=== Exercise prompt ===
Each line below with the word "window" needs to be copied.

=== Stored data entries ===
----

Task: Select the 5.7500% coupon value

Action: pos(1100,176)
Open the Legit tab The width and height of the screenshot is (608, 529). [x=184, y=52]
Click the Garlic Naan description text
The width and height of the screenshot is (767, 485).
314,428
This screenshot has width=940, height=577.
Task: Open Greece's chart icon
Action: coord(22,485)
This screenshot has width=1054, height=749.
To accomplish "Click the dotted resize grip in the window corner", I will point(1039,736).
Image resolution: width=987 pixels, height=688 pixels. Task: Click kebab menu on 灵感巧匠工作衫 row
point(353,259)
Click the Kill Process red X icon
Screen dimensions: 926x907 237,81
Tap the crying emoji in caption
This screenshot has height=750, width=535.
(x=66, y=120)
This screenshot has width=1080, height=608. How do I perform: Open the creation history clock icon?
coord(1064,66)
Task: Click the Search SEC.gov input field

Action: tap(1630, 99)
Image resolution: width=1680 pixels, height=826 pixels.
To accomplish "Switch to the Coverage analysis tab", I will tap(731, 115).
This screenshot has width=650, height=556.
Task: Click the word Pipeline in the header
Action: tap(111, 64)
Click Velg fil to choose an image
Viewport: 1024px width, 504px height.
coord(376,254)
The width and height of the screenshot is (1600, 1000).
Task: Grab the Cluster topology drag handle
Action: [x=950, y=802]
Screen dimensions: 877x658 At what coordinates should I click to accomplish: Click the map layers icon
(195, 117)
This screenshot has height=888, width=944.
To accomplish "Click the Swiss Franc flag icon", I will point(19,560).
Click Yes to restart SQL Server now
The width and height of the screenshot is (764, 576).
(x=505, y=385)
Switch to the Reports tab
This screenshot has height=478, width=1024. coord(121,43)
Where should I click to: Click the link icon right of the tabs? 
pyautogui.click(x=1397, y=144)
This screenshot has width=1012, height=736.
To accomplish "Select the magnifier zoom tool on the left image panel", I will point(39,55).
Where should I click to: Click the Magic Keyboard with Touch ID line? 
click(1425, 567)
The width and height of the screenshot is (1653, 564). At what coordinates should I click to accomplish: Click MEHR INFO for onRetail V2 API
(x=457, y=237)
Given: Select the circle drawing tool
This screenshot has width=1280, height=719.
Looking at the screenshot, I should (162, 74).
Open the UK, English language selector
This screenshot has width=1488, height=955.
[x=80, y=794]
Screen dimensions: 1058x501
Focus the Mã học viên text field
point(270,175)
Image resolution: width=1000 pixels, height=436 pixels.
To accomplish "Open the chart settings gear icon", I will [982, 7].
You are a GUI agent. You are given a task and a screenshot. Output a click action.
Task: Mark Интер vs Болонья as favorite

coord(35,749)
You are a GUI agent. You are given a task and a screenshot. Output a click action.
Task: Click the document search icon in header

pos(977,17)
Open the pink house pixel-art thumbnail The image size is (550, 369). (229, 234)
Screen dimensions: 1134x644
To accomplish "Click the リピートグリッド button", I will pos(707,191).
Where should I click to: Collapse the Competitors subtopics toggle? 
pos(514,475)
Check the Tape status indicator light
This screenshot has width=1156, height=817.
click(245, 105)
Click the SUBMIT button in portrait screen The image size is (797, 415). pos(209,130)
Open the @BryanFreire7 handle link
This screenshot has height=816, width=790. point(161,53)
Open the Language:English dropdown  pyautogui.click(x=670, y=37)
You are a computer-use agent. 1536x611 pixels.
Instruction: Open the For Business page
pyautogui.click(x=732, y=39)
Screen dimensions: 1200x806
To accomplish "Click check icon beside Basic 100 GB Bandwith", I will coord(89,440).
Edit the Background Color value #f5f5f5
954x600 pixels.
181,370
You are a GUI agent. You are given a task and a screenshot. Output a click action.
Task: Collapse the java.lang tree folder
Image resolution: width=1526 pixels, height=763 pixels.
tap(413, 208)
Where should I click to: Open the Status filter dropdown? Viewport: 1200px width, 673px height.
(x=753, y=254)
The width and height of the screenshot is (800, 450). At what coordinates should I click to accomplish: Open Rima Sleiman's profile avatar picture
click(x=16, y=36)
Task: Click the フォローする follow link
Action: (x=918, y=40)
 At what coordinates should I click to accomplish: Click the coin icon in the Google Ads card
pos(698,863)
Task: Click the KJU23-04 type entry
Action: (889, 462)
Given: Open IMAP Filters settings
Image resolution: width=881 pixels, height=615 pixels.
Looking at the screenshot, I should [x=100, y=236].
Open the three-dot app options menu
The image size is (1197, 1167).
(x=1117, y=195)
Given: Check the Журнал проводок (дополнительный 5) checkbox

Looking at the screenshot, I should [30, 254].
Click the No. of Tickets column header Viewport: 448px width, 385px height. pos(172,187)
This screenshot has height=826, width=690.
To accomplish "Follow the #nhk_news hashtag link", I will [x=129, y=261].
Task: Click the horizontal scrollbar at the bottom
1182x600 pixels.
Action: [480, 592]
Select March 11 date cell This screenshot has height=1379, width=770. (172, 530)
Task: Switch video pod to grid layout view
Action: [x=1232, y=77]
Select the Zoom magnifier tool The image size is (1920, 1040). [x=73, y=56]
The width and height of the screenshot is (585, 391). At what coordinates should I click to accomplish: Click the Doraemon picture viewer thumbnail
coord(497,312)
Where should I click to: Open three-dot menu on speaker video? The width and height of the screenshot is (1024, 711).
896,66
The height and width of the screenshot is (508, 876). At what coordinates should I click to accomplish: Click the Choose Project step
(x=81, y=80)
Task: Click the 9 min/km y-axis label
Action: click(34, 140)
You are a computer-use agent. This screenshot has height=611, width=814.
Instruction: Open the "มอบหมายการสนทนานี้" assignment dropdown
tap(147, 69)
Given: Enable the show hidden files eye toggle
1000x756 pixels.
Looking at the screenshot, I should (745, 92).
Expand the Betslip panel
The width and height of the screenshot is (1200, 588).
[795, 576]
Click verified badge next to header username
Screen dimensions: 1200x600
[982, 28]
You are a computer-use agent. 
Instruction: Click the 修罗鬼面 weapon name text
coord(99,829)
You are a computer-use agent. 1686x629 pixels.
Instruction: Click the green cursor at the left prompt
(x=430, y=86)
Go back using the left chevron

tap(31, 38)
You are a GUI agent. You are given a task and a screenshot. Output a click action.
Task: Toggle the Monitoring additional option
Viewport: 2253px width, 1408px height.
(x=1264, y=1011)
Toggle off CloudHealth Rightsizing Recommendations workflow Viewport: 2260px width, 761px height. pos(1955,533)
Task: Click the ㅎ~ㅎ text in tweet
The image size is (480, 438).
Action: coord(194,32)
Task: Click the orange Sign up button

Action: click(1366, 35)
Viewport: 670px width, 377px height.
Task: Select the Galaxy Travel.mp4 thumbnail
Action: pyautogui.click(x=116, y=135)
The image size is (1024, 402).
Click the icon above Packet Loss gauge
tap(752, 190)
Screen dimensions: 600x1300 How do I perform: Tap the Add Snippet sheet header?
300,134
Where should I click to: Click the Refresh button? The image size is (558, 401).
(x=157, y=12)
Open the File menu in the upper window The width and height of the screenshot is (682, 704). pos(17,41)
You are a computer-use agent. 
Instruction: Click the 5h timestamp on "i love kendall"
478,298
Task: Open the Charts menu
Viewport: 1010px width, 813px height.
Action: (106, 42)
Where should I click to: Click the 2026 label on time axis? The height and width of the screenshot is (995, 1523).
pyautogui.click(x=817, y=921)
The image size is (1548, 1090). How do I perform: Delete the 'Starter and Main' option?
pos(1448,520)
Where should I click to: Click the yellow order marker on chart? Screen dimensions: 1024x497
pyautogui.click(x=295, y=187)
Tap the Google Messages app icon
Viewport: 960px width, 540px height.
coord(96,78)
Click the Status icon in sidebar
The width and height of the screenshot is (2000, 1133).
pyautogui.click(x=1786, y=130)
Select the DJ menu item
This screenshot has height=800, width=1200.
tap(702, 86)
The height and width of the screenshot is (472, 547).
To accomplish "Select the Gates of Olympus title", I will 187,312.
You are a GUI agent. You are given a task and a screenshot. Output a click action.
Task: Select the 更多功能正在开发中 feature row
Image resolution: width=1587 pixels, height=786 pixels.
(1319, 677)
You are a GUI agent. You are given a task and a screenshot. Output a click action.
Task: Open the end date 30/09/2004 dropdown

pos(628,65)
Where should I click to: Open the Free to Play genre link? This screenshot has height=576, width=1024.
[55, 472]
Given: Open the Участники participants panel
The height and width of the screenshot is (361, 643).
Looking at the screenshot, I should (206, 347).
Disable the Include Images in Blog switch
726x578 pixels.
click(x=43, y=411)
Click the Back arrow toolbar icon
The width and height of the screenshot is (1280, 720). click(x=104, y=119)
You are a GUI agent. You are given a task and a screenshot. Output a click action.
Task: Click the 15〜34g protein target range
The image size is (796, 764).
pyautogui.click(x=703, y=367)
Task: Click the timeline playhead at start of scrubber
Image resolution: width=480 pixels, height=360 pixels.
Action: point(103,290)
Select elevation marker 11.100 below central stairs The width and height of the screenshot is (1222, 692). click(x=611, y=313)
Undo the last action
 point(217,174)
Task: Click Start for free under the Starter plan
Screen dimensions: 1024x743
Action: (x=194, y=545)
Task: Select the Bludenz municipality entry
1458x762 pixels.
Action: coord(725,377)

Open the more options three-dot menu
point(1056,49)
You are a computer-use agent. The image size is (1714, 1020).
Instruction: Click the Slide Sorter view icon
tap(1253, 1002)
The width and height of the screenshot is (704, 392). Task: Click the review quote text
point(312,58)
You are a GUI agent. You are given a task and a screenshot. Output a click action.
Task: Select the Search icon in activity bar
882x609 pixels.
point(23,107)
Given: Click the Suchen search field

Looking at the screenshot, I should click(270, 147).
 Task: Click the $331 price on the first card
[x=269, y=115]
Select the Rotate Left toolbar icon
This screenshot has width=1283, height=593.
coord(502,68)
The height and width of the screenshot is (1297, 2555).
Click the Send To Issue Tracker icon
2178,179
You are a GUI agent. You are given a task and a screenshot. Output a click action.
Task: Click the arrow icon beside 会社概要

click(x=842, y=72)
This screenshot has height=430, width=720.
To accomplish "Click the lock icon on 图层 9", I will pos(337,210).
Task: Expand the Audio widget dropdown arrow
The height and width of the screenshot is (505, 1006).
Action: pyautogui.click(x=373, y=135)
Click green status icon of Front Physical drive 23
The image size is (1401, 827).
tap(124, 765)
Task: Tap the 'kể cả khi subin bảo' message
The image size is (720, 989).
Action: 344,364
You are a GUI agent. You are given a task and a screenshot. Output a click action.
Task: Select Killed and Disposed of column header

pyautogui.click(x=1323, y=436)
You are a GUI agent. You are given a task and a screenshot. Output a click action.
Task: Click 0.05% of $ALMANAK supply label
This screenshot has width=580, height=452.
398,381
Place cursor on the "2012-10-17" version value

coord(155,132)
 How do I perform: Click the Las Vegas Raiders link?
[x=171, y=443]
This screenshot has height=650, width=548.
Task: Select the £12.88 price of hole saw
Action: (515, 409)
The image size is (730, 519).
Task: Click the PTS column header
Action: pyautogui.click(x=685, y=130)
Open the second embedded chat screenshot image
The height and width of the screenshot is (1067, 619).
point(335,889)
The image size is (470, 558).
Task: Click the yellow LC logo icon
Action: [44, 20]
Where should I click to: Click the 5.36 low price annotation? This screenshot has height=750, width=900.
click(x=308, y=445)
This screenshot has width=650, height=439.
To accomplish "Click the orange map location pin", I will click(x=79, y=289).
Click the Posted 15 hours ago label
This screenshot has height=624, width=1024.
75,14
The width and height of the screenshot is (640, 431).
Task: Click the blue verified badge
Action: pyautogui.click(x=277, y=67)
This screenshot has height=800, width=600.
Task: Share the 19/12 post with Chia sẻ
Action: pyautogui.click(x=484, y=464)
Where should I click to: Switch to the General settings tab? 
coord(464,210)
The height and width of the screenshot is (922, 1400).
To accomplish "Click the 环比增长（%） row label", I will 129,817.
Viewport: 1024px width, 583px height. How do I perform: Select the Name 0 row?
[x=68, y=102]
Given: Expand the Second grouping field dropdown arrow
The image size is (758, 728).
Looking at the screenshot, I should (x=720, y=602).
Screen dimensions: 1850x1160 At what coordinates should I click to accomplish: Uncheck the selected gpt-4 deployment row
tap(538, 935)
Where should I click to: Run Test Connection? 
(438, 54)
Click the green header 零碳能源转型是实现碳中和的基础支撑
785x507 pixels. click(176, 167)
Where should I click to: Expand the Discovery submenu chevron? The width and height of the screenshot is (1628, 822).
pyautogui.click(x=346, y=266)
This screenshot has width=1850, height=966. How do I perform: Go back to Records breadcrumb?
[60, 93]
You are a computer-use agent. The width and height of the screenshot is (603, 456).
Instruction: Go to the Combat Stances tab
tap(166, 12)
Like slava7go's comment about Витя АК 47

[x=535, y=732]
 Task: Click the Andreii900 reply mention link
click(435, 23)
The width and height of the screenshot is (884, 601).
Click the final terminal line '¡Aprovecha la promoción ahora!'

----

=== Response for this exercise ===
To accomplish "Click the dotted resize grip in the window corner", I will point(1039,736).
Open the File menu in the upper window The width and height of the screenshot is (682, 704). pos(17,41)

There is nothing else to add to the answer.